FORMER NUL STUDENT AND HER TOMATOE FARM

Share

Share on facebook
Share on twitter
Share on linkedin

She has just sold about 1200 boxes of tomatoes and more boxes are filling up. Plus her customers just like her tomatoes specifically. “I’m told that customers skip South Africa tamotoes in shops and pick mine because mine are often fresh,” said ‘Masontaha Dlamini, the former student of the National University of Lesotho [NUL].

Her journeny into farming is an inspiring one.

Like most Basotho, she didn’t quite give farming an attention when she was growing up. True, food was grown in her home for subsistence but it was nothing to write home about.

It was only a few years ago when she started giving some attention to agriculture. “At that time, I was giving a serious thought into starting my own business so farming came to mind. The more I learned about it, there more I realised I loved that kind of business,” she said. Fortunately, she has a husband who also loves farming and they formed a formidable team.

In her humble opinion, she sincerely thinks if you do it well, you can’t go wrong with farming.

“That is because in this kind of farming, you invest little, and you get a lot,” she said. “Plus when all has been said and done, people will always eat.” So the market, she thinks, is always in front of our eyes.

She has never had to struggle for buyers, “I’m experiencing a huge demand for my tomatoes everyday.”

These positives about farming do not mean it should be taken for granted. If you do, you are in for a surprise.

And she learned that the hard way over the years.

First they started with open agriculture where they grew crops outside, unprotected. They fetched water and irrigated with hand. That kind of cropping is possible but there are so many things to compete with, it can just suck the energy out of you.

First you contend with the insects—when you grow crops, those folks [insects] seem to get under the impression that you are inviting them for a feast. You will find from the smallest to the biggest not only visiting but staying in your gardens. Then you content with the sun and the wind. In as much as you work hard to fetch water, the sun and the wind are all to happy to pick the water away just as fast.

In time, they realised that unprotected farming was not worth it.

So they tried something else.

“We dipped into our pockets, bought two greenhouses, dag a borehole for water and tried again,” she said. They even bought drip irrigation system to save water. Spending their own money showed that they were serious about what they were doing.

“But then, one of the greenhouse structures were blown away by the wind.” Within no time, all kinds of insects were in for a hearty feast. Left with one structure, they were discouraged and stopped farming for a while.

Then there was a lifeline.

In the form of SADP.

They call it Smallholder Agricultural Development Project. Whoever came up with the idea of that project should be thanked 1000 times, but he who funds it, a million times.

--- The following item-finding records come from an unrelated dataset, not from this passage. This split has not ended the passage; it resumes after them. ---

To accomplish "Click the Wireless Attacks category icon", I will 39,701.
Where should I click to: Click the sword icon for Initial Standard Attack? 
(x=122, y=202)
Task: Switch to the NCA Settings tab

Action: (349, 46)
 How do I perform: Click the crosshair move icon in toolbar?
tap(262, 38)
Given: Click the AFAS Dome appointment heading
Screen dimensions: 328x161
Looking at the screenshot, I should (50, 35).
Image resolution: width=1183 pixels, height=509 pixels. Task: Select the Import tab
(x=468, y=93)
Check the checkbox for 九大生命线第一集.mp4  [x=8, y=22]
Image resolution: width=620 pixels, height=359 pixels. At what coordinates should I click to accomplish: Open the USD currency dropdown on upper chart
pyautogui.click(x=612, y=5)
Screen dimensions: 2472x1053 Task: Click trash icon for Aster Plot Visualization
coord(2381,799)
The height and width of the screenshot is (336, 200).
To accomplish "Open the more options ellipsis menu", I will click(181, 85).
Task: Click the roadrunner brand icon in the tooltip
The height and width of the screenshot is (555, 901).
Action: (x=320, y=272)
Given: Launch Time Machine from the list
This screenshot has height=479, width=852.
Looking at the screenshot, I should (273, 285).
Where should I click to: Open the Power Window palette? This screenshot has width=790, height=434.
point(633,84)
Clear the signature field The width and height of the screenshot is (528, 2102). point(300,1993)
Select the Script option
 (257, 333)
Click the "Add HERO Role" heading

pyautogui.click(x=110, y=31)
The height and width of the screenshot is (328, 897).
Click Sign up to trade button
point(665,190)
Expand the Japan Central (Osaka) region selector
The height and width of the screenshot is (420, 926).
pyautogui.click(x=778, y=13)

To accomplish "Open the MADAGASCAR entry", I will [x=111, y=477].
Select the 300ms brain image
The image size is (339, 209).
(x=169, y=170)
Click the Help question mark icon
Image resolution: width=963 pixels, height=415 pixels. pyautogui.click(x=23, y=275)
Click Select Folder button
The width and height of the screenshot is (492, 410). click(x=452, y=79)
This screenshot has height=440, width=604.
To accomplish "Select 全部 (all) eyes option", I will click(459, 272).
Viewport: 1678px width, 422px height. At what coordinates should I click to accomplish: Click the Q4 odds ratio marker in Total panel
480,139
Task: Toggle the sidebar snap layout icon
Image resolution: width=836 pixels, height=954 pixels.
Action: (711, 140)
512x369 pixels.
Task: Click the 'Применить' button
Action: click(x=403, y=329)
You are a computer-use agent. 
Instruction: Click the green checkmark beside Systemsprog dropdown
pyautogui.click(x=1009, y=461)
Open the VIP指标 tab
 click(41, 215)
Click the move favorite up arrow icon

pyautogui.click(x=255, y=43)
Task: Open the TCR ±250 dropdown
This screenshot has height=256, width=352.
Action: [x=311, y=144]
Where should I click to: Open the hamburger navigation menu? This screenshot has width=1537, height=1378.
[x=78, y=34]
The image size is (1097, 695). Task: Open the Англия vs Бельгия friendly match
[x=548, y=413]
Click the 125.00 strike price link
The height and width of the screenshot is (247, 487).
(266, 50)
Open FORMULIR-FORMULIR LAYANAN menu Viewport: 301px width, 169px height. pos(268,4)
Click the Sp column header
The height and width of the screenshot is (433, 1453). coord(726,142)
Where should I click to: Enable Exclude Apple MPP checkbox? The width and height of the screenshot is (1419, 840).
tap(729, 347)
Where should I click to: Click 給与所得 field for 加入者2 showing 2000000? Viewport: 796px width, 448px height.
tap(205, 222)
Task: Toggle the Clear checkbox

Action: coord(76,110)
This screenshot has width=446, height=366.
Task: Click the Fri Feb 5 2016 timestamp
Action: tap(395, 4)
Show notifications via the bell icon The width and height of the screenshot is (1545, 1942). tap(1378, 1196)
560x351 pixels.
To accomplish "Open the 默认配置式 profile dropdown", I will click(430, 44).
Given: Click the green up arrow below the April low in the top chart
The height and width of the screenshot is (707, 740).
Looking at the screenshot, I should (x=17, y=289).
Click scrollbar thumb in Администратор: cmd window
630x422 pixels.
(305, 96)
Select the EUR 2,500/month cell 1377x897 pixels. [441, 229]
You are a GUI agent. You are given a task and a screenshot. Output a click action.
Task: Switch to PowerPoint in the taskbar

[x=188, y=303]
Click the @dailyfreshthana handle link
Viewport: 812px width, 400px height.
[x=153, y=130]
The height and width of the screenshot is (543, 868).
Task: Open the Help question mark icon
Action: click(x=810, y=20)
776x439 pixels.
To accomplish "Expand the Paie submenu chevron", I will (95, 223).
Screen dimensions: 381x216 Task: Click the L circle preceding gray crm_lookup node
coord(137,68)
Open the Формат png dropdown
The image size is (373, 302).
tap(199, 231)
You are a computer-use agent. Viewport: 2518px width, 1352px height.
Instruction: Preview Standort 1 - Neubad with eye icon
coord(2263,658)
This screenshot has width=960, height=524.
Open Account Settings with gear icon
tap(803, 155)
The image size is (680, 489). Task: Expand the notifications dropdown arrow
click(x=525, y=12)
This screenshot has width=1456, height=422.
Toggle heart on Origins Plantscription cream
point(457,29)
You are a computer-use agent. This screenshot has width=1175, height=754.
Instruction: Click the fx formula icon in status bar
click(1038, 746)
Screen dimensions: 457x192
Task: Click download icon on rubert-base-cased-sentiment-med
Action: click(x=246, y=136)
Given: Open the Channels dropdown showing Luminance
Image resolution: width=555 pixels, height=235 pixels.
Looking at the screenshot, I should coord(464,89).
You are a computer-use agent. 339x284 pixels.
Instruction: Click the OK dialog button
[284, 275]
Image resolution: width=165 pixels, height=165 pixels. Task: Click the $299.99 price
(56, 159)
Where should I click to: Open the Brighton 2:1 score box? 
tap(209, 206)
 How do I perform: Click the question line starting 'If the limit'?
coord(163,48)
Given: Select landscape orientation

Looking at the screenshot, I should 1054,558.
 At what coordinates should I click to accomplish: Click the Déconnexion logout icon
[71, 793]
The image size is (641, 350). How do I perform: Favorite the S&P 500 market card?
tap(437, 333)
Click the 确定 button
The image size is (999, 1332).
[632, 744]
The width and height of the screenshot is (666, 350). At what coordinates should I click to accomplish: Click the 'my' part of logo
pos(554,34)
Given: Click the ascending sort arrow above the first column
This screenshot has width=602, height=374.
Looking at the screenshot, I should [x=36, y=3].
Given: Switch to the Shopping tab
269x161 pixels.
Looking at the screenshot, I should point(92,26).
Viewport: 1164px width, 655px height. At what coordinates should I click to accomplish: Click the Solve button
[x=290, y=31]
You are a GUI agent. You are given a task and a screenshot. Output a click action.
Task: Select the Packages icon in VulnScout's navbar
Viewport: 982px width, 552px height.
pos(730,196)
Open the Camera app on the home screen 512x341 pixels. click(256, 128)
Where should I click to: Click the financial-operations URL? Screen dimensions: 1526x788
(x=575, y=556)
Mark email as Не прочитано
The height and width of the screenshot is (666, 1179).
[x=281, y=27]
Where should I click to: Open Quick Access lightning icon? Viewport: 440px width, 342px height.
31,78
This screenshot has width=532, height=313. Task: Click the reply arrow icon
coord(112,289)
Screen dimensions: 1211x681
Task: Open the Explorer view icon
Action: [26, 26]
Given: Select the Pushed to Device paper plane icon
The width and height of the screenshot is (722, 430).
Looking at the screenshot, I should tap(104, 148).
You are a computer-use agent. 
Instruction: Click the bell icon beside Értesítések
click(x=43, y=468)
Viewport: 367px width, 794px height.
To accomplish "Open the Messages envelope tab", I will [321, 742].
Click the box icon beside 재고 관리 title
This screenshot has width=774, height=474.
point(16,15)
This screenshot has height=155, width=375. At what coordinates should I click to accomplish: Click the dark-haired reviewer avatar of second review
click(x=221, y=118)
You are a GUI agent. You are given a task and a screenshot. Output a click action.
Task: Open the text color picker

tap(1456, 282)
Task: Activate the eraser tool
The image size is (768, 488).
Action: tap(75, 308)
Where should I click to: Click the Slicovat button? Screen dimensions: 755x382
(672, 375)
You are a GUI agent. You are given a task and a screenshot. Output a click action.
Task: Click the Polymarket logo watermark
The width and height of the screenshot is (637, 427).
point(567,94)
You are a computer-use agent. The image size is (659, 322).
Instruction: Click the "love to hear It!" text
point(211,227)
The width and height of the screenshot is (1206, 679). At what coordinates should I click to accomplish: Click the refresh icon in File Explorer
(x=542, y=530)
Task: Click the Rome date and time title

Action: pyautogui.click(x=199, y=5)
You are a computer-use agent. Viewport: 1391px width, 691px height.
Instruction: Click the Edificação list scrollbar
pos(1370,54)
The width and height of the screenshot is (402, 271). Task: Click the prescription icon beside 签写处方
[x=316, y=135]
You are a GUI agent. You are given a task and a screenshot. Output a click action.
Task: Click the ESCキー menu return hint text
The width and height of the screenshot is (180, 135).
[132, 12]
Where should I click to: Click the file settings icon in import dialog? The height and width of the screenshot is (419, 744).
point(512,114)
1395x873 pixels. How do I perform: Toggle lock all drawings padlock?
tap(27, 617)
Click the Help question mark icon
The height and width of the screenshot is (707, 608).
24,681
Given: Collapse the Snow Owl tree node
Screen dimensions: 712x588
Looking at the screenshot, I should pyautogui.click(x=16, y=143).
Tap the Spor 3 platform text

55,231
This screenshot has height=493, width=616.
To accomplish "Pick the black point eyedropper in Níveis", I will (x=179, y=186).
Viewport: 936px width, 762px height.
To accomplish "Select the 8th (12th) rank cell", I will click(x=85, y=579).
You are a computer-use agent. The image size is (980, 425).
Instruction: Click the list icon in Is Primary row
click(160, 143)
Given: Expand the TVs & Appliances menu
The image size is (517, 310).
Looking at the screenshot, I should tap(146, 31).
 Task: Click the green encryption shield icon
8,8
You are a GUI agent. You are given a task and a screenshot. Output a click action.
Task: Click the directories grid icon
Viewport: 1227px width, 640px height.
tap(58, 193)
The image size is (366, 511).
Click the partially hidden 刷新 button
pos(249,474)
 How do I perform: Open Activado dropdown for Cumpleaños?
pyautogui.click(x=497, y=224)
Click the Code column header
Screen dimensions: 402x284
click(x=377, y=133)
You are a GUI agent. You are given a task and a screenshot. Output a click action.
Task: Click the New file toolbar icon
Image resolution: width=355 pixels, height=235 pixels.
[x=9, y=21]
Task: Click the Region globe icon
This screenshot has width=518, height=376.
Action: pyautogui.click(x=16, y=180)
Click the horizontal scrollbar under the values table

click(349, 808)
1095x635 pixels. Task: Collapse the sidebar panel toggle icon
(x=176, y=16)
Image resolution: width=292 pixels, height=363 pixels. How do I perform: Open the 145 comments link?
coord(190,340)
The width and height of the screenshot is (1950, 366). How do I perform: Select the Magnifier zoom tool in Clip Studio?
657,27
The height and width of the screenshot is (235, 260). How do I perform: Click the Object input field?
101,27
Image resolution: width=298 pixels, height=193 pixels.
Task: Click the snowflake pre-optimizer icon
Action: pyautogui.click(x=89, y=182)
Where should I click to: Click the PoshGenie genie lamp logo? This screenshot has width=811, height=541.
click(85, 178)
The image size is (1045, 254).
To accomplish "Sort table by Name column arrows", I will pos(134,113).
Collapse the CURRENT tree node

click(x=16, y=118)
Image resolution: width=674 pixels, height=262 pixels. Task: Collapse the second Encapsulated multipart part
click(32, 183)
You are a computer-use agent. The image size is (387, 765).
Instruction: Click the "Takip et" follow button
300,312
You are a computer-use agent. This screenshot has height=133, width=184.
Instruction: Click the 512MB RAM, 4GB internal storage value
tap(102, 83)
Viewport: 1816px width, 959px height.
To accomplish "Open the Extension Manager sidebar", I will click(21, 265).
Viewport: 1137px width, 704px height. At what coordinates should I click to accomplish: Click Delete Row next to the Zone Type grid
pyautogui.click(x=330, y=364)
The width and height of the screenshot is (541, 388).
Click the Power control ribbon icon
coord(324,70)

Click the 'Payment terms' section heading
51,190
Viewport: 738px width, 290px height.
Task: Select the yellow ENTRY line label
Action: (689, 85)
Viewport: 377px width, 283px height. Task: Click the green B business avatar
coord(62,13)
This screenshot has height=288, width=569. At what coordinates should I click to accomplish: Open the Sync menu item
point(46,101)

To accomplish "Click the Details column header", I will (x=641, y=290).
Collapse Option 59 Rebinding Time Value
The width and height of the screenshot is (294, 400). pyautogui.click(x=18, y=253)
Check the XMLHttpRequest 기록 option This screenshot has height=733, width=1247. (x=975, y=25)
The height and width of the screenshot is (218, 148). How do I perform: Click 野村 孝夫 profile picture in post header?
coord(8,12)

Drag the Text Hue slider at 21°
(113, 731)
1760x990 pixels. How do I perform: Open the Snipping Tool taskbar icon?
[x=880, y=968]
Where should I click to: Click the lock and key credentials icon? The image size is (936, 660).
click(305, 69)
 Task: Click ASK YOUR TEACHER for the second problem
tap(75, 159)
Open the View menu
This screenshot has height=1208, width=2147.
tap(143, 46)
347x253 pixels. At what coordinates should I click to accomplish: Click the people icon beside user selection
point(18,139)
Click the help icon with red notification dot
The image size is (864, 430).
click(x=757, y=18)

Simply put, SADP is changing lives and we feel it as we talk to its beneficiaries.

Another beautiful thing about SADP is that it helps those who are trying (e tsosa moketa o itekang).

In other quarters, every Jack and Joe registers as a farmer the moment they start hearing that a fertilizer or seeds are going to be distributed [ba re ba batla seoa-holimo]. With SADP, you have to demonstrate that you are already doing something and she and her hubby took advantage of that.

They were not disappointed.

With an infusion of money from SADP, they tried again. This time they had some money to buy three shade-nets and dig another hole.

It was a proverbial shot in the arm.

Having grown wiser with from past failures [in business, Failure + Persistence = Success], they were back in business, now working earnestly to produce food.

They found that shade-nets were good not only for protecting crops from the sun but they were also preventing insects from starting a feast yet again. “Those insects that do make it through the nets’ holes are easy to control with pesticides and they prove no match because they don’t come as an army.”

Of course she grows other crops too, including cabbages and green pepper.